Para o mundo nascer feliz...


"Muito bem, pessoal, quem fala aqui é Deus. Espero que estejam achando as cadeiras confortáveis. O lugar está meio apertado mas estamos ampliando. Provavelmente mês que vem já poderemos mudar para o novo lugar, com mais espaço e mais cadeiras. Peço perdão aos que tiveram que ficar de pé.
Pois bem, sei que não estão entendendo nada, mas é o seguinte: depois de milhares de anos e bilhões de reclamações de que os homens nascem sem serem consultados, resolvemos mudar as coisas por aqui.

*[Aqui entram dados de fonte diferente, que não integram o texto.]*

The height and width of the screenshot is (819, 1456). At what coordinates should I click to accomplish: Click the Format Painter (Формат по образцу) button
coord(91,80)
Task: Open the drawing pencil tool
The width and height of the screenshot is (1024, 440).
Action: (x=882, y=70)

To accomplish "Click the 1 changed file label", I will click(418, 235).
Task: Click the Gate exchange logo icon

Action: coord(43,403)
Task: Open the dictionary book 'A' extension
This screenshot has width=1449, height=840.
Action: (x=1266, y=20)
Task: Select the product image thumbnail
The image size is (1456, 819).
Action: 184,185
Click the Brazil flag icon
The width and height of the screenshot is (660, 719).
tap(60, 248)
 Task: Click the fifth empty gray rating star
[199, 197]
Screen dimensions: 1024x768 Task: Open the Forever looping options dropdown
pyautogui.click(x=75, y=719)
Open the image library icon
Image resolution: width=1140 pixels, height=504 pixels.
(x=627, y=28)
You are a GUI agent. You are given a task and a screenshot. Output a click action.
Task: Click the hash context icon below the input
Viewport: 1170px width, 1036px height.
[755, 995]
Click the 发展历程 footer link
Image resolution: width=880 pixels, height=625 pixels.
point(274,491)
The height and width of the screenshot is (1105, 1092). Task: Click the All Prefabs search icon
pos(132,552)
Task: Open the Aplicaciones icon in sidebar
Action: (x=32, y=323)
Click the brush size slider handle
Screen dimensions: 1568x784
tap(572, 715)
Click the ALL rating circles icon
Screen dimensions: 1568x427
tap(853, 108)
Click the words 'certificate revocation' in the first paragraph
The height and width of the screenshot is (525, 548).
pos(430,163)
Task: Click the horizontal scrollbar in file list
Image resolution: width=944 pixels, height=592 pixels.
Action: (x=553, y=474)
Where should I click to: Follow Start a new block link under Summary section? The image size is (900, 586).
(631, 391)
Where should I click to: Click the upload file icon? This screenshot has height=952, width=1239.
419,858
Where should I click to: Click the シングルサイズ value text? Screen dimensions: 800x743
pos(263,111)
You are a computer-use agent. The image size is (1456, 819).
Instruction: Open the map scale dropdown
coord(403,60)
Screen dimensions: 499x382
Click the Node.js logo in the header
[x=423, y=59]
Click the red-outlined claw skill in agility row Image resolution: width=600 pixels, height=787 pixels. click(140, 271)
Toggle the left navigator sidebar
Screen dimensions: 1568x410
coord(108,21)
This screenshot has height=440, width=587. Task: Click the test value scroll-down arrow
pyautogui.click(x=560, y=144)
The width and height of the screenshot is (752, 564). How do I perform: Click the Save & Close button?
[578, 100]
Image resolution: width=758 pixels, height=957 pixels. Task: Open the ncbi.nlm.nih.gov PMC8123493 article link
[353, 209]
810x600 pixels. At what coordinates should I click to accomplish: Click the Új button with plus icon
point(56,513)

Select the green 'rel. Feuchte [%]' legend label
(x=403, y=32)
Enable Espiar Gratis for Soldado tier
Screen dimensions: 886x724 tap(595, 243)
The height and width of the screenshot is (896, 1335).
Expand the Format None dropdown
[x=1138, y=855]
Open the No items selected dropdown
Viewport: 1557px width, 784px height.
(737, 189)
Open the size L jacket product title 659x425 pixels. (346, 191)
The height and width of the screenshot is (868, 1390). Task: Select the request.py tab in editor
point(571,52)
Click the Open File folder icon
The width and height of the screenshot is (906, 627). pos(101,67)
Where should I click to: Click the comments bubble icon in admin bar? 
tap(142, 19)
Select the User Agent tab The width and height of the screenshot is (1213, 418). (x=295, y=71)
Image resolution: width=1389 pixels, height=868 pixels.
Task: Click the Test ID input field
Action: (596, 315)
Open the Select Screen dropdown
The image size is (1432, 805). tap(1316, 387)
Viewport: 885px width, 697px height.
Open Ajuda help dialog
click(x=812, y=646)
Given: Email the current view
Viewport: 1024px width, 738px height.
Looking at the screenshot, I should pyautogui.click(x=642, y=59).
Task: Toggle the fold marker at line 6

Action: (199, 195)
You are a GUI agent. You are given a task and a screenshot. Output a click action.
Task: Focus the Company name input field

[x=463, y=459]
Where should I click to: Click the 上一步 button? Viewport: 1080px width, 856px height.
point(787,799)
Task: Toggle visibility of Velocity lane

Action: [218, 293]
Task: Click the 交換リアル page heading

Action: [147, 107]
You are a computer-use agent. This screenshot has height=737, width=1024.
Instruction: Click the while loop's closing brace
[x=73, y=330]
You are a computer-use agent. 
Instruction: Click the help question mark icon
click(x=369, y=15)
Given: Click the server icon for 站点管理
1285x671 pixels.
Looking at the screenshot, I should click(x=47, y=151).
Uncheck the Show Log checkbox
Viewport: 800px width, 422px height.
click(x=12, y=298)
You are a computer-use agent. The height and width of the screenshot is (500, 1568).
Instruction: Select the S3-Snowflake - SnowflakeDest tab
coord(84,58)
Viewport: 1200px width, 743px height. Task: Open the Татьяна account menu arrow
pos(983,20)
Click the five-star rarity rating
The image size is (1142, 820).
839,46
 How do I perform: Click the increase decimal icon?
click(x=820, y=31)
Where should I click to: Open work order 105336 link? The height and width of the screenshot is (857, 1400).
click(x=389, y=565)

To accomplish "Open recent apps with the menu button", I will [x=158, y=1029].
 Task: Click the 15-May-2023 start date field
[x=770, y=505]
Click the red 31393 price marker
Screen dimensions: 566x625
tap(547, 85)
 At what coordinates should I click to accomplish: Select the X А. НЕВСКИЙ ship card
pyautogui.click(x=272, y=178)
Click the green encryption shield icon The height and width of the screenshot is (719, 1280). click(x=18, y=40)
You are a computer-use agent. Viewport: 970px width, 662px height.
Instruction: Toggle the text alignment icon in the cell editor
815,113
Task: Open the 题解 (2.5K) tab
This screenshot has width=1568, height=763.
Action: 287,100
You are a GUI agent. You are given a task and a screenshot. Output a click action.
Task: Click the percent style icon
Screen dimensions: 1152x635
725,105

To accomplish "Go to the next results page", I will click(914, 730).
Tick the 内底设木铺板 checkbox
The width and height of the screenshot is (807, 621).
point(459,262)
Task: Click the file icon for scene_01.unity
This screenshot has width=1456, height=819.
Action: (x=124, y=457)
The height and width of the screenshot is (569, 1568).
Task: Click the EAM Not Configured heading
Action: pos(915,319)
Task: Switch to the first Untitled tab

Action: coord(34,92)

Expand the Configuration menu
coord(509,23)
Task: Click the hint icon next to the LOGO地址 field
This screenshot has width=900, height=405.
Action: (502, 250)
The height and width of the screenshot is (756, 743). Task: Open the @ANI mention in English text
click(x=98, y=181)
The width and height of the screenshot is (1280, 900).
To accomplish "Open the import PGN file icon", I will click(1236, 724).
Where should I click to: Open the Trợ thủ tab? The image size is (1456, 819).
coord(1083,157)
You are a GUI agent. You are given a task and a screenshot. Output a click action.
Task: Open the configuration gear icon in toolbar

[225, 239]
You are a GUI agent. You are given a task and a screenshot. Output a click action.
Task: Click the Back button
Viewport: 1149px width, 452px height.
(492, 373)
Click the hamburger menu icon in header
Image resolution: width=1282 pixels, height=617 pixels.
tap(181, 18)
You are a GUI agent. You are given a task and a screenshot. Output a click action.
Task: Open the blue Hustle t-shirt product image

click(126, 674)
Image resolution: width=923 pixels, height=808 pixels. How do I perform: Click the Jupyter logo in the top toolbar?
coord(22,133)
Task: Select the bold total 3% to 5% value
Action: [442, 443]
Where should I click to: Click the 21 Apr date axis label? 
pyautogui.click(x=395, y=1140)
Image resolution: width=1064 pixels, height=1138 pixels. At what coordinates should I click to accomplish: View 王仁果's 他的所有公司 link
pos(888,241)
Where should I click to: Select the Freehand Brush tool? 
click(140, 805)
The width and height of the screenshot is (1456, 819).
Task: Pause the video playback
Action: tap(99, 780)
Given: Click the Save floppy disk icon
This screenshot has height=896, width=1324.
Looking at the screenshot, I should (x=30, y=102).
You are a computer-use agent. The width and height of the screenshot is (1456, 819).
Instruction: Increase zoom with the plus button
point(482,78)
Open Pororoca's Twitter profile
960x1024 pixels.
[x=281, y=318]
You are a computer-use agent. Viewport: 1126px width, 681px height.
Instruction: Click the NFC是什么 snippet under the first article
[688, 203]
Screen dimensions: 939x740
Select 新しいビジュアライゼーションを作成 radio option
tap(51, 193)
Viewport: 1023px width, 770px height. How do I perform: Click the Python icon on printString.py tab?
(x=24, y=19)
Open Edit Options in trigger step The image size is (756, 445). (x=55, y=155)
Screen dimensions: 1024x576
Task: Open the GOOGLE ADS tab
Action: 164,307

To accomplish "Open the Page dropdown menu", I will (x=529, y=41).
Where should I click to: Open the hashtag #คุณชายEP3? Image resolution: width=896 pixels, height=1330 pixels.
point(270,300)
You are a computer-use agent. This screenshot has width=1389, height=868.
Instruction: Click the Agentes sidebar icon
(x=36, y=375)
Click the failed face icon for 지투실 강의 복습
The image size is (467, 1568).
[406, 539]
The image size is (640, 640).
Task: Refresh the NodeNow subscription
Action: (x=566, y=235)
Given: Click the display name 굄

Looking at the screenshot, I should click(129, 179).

Na verdade vocês fazem parte de um teste. Por isso não, não é todo mundo que está sendo questionado antes de nascer. Vocês foram selecionados segundo critério nenhum, pois não se pode classificar alguém que ainda não viveu, não é mesmo? Tá, desculpem a piadinha infame.
Mas vai ser assim: a ficha que receberam tem uma senha. Vocês serão chamados um a um. Não vai demorar nada, pois o tempo aqui não existe. Então não se preocupem, certo? Quando chamarem, sigam para a porta que está no fundo. Lá vocês serão recebidos e lerão o contrato da vida. Nele está descrito todos os riscos que vocês assumem ao escolherem nascer. É simples e o encarregado da apresentação explicará o resto. É bem simples, na verdade.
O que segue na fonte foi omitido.